トウゴロウイワシ目・ダツ目と近縁で、カダヤシ目を含めた3グループの間で分類体系の変遷を多く重ねてきた。主に骨格上の特徴に基づき、現在のカダヤシ目の単系統性は支持されている。尾鰭の骨格は対称性をもち、後縁は平坦あるいは丸みを帯び二又に分かれることはない。第一後擬鎖骨は鱗のような形態をしている。腹鰭は通常腹部にあり、もたないものもいる。ダツ目とは異なり、上顎を突き出すことができる。鋤骨・上擬鎖骨をもち、外翼状骨・後翼状骨(頭部を構成する骨の一つ)を欠くことが多い。 カダヤシ目はアプロケイルス亜目・カダヤシ亜目の2亜目からなり、10科109属1,013種で構成される[3]。 本目の分類は1960年代にGreenwoodらによって構成された体系[4]を長く基本とし、当時は「キプリノドン科」に多数のグループが一つにまとめられていた。1980年代初頭にParentiがこの「キプリノドン科」が単系統群ではないことを明らかにし、複数の科を分割することによって現在の分類体系の基礎が作られている[5]。 アプロケイルス亜目 Aplocheiloidei
分類
アプロケイルス亜目
アプロケイルス科アプロケイルス科の1種(Pachypanchax omalonotus)

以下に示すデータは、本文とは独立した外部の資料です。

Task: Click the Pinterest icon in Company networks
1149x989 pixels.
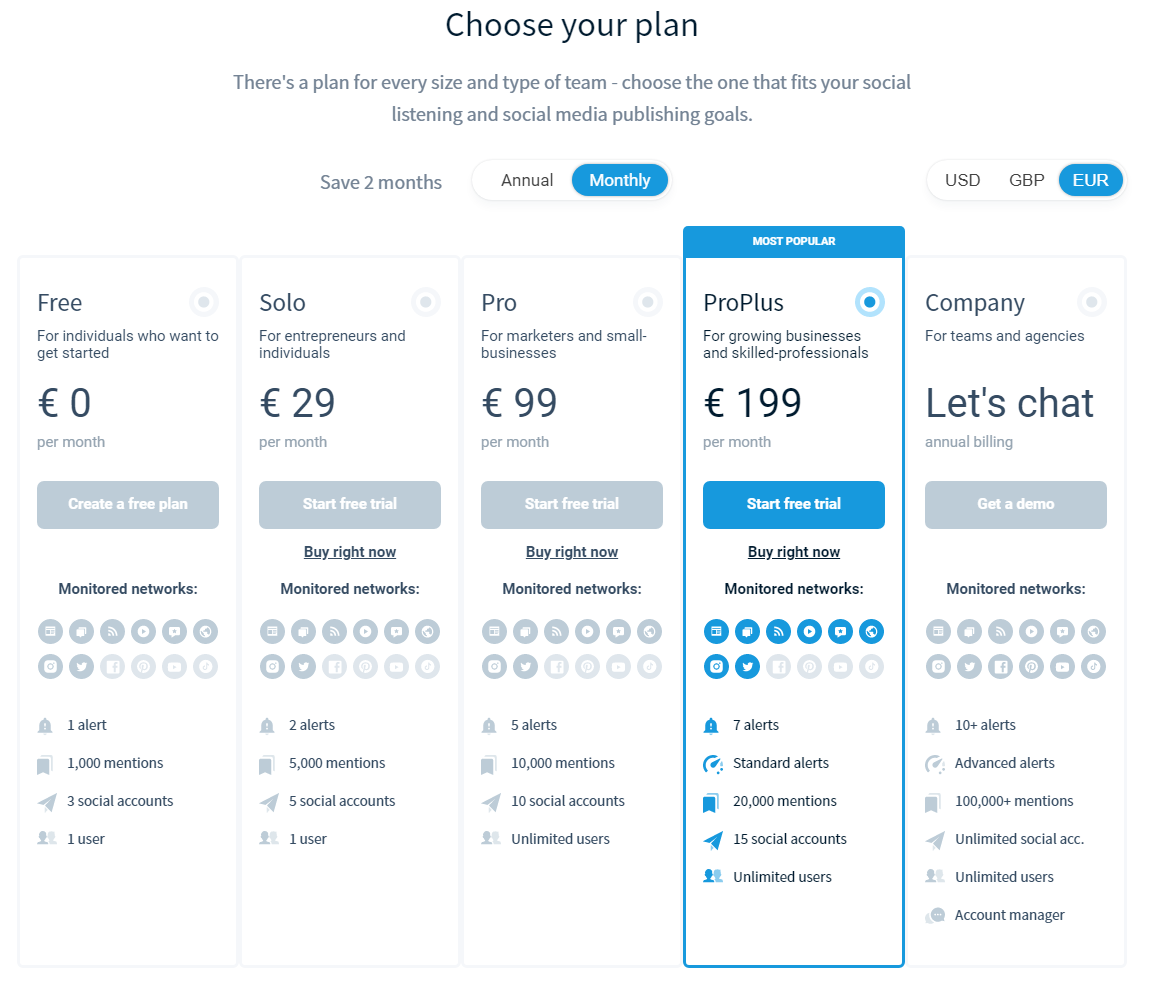Action: [x=1031, y=667]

アプロケイルス科 Aplocheilidae は2属7種からなり、マダガスカル・セーシェルなどアフリカ東部の島嶼地域、およびインド亜大陸から東南アジアにかけて分布する。雌の背鰭には黒い斑点がある。
かつてアプロケイルス亜目の魚類は、すべて本科にまとめられていた。現在ではアフリカ大陸に分布するグループをノソブランキウス科、新世界に住む一群をリウルス科として分離し、本科にはアフリカ島嶼地域とアジアに生息する少数のグループが含められている[6]。